_WHAT TO WORK ON_
Leaving out all pictures, transcribe exactly the lines between the line with "Click the round arrow button on the left" and the last line of the records below, both included.

** Opening SOURCE RECORDS block **

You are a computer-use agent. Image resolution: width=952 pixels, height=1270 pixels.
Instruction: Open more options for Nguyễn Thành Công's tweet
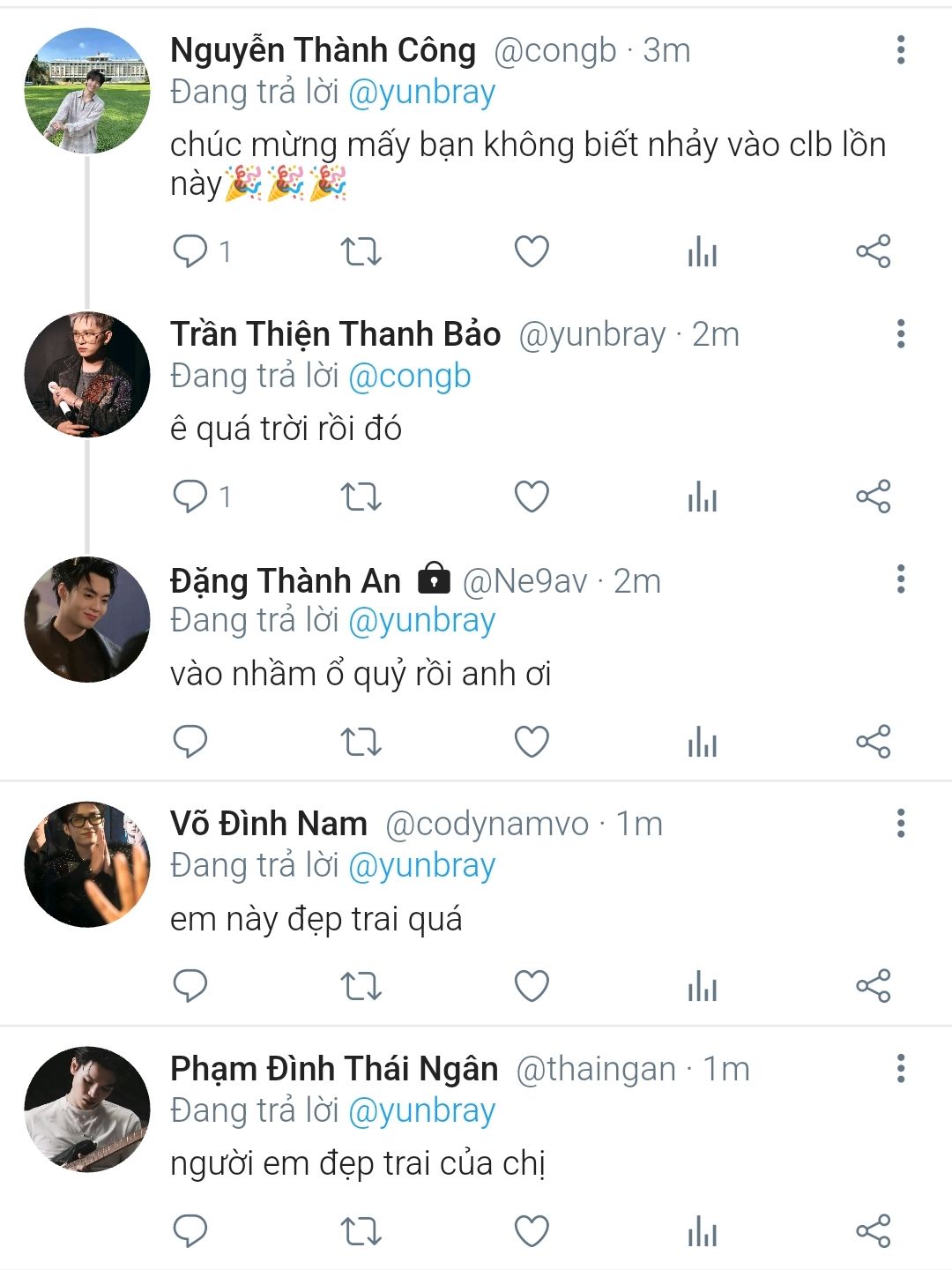pyautogui.click(x=900, y=50)
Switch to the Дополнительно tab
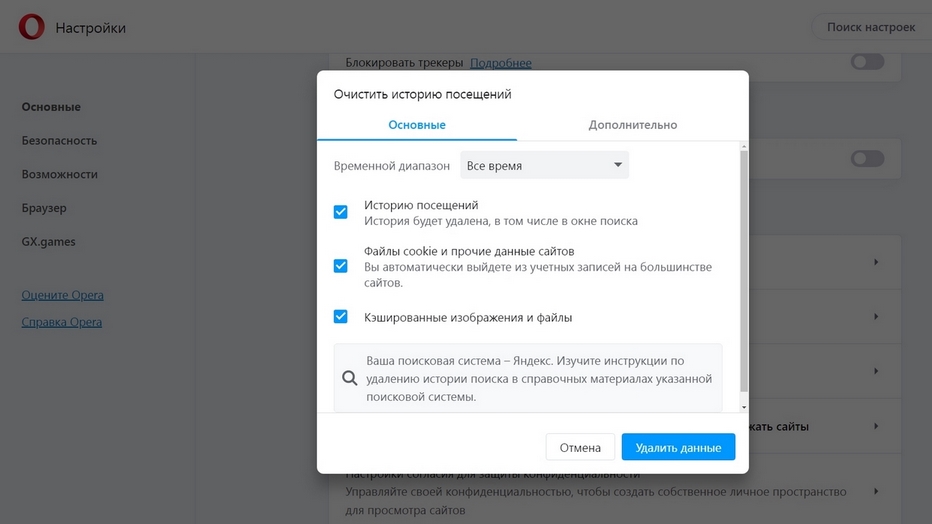 click(632, 125)
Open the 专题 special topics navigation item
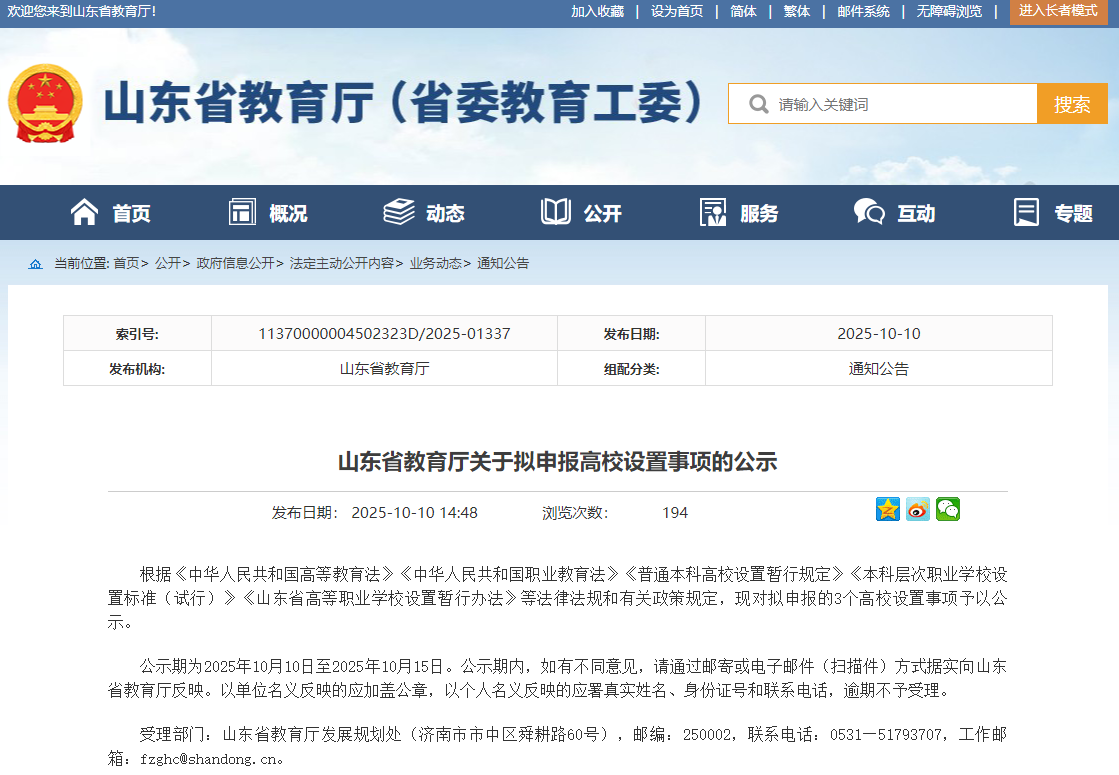Image resolution: width=1119 pixels, height=775 pixels. 1053,213
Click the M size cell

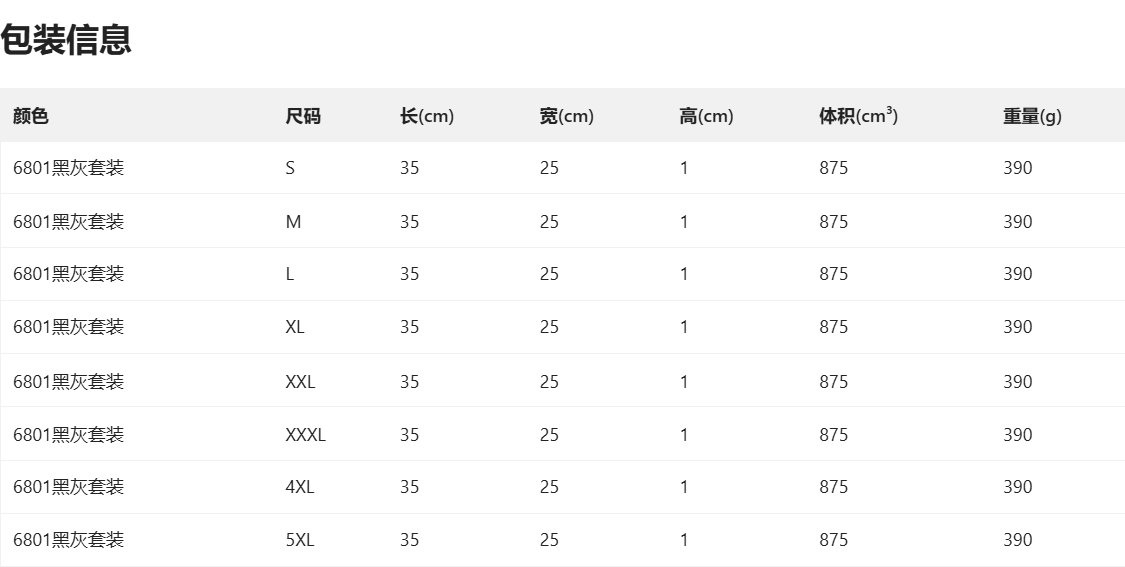[293, 222]
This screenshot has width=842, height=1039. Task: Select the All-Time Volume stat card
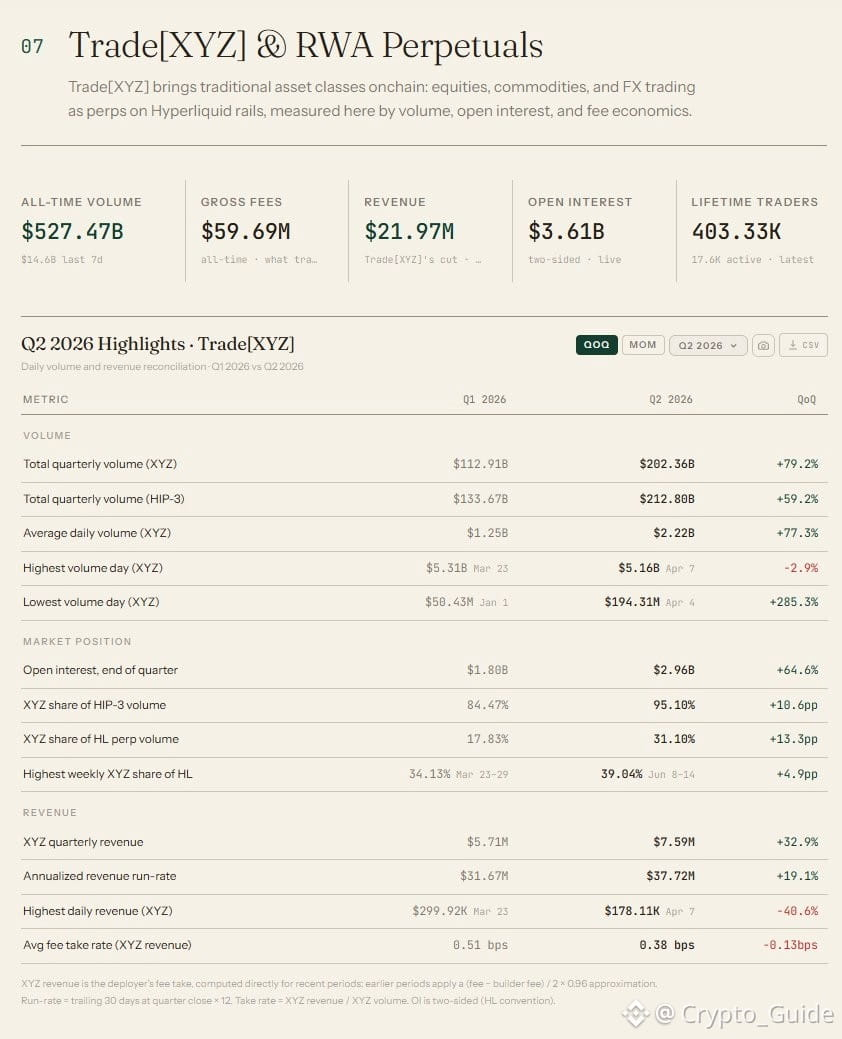click(x=96, y=231)

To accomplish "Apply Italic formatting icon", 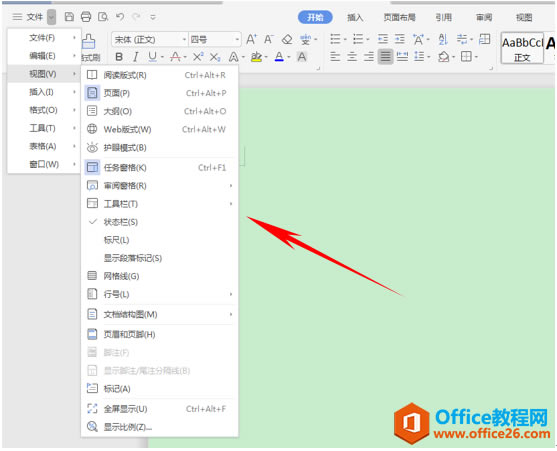I will (x=135, y=57).
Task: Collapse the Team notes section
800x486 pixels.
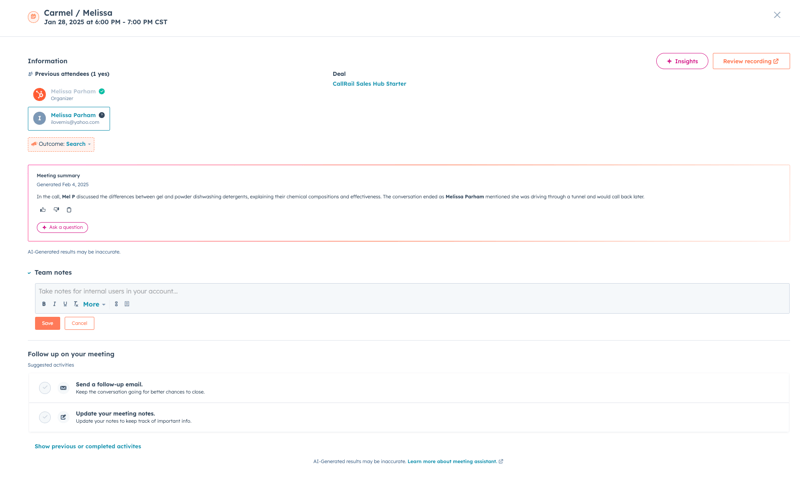Action: point(29,273)
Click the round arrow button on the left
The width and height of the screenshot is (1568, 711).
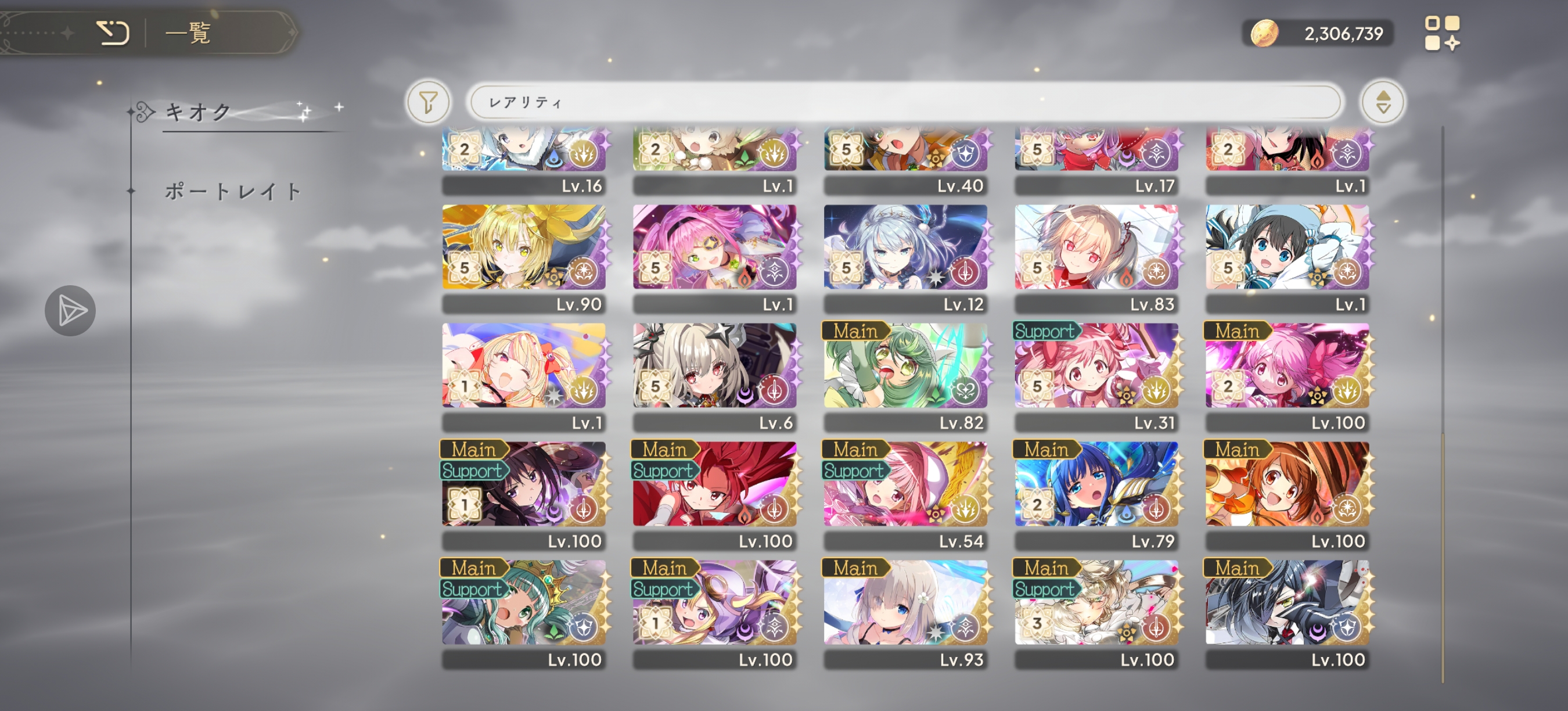(x=71, y=310)
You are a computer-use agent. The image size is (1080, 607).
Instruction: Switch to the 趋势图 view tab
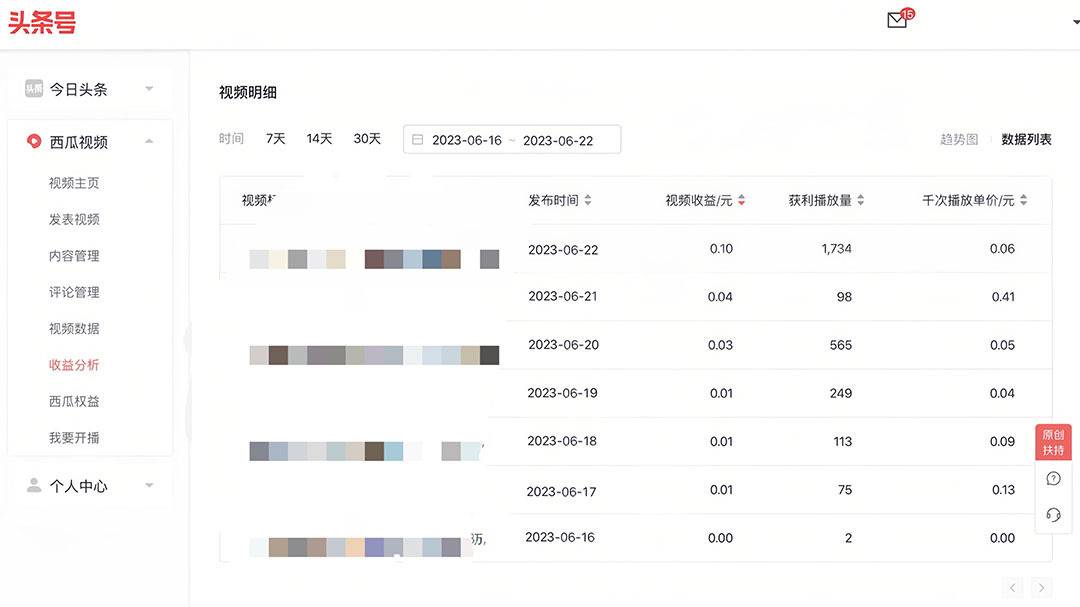[x=959, y=140]
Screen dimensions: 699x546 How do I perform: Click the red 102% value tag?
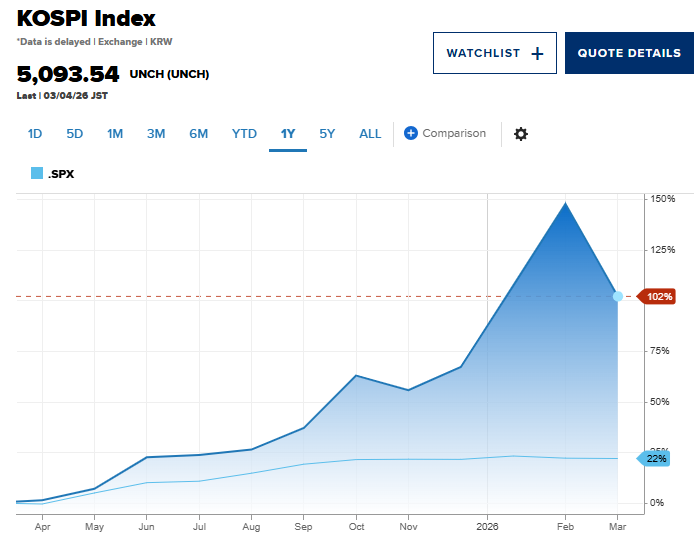coord(658,297)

** Closing SOURCE RECORDS block **

_RESPONSE AREA_
Click the round arrow button on the left
The width and height of the screenshot is (1568, 711).
(x=71, y=310)
You are a computer-use agent. The image size is (1080, 607).
Instruction: Switch to the 趋势图 view tab
[x=959, y=140]
Screen dimensions: 699x546 How do I perform: Click the red 102% value tag?
coord(658,297)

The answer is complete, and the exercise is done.